Selected extract
===
Op-Ed: How women are defying Myanmar’s junta with sarongs and cellphones

A line of sarongs cordons off a road.
Sarongs strung up on a street in Yangon, Myanmar, to deter military troops from entering the area.
(The Irrawaddy)

The Myanmar military fears menstrual blood. The troops believe that passing under clothing that has touched women’s private parts will sap hpoun — their spiritual energy — to destroy their luck, especially in battle.

In searing heat, threatened by tear gas and bullets, women in Myanmar are exploiting this male superstition, stringing up used sanitary pads and colorful longyi sarongs across neighborhood streets.

The defensive perimeters have deterred many soldiers, at least long enough for women to hide, a colleague told us on a cellphone call last week. The previous night in Sanchaung, a township in the capital city Yangon, she said military troops barricaded the streets, screaming at trapped female protesters: “Whore, when I find you, I’m going to rape you!”

In daily trans-Pacific calls with women in Yangon, we hear gunfire. “Nothing is safe,” one woman told us. “As a mom, I know my children can be orphans anytime. But we rally for a better future. The military is a monster we don’t want to transfer to the next generation.”

Last week, the military-run MRTV network broadcast the message that the women’s sarong campaign was hurting Buddhism. Over the weekend, more demonstrators were shot and killed in the streets. The crackdowns have killed more than 180 people since the military, known as the Tatmadaw, seized control of the country in a coup on Feb. 1. There is not yet a tally of women who have been brutalized or raped by troops.
===
Excerpted records

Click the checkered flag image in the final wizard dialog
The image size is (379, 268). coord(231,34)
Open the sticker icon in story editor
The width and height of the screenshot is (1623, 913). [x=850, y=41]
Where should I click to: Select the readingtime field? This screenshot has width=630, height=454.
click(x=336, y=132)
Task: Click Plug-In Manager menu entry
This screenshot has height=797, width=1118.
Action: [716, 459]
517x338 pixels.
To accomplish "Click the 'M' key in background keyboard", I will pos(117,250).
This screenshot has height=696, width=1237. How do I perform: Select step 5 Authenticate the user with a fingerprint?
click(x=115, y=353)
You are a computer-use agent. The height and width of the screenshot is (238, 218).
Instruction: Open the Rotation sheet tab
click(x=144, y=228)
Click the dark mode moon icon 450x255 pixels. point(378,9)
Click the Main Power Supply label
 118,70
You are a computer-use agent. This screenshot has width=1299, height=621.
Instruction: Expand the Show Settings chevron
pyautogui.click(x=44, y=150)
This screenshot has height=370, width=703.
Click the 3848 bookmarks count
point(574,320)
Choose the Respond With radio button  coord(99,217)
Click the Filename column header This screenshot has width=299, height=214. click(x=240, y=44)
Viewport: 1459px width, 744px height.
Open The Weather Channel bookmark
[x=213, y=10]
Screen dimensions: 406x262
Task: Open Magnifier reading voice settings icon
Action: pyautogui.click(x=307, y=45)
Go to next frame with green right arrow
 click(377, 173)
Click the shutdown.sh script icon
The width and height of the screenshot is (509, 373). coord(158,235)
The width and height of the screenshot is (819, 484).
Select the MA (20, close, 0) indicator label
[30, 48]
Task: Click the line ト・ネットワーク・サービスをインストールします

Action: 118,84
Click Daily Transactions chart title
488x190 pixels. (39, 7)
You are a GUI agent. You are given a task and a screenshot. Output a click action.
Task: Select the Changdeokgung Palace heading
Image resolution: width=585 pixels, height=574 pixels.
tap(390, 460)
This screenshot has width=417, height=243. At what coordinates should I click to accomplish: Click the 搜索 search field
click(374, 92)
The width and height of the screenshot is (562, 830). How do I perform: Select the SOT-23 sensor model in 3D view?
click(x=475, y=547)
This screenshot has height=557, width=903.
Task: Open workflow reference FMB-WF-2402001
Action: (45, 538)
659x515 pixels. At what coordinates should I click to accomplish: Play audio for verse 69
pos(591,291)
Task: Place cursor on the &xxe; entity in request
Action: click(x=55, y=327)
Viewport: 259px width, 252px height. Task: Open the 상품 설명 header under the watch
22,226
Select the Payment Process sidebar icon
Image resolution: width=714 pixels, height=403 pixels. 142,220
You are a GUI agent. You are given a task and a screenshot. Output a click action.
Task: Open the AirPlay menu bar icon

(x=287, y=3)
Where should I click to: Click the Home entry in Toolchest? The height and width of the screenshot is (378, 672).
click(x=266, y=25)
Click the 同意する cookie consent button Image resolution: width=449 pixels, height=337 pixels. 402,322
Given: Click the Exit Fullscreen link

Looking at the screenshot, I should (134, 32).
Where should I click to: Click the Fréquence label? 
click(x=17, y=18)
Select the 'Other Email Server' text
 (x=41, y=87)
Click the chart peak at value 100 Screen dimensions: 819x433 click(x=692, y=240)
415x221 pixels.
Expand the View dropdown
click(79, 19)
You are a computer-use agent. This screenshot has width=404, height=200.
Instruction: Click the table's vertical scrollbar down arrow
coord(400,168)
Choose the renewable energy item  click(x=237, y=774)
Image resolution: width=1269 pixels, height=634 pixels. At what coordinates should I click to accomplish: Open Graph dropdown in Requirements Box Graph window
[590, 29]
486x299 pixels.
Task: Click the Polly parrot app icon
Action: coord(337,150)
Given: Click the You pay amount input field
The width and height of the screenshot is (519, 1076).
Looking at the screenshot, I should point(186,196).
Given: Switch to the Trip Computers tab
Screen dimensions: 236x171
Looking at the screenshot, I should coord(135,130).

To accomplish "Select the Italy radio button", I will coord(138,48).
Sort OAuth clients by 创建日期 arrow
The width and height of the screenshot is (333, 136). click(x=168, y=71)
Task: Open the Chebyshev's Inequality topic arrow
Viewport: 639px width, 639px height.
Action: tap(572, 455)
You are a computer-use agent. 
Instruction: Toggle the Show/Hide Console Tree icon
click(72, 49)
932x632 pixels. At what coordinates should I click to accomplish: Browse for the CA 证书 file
===
What you will do
Copy the passage from the op-ed on Myanmar's sarong protests word for word, starting at the words "Op-Ed: How women are" and ending after "especially in battle.".

Solution to this problem
Op-Ed: How women are defying Myanmar’s junta with sarongs and cellphones

A line of sarongs cordons off a road.
Sarongs strung up on a street in Yangon, Myanmar, to deter military troops from entering the area.
(The Irrawaddy)

The Myanmar military fears menstrual blood. The troops believe that passing under clothing that has touched women’s private parts will sap hpoun — their spiritual energy — to destroy their luck, especially in battle.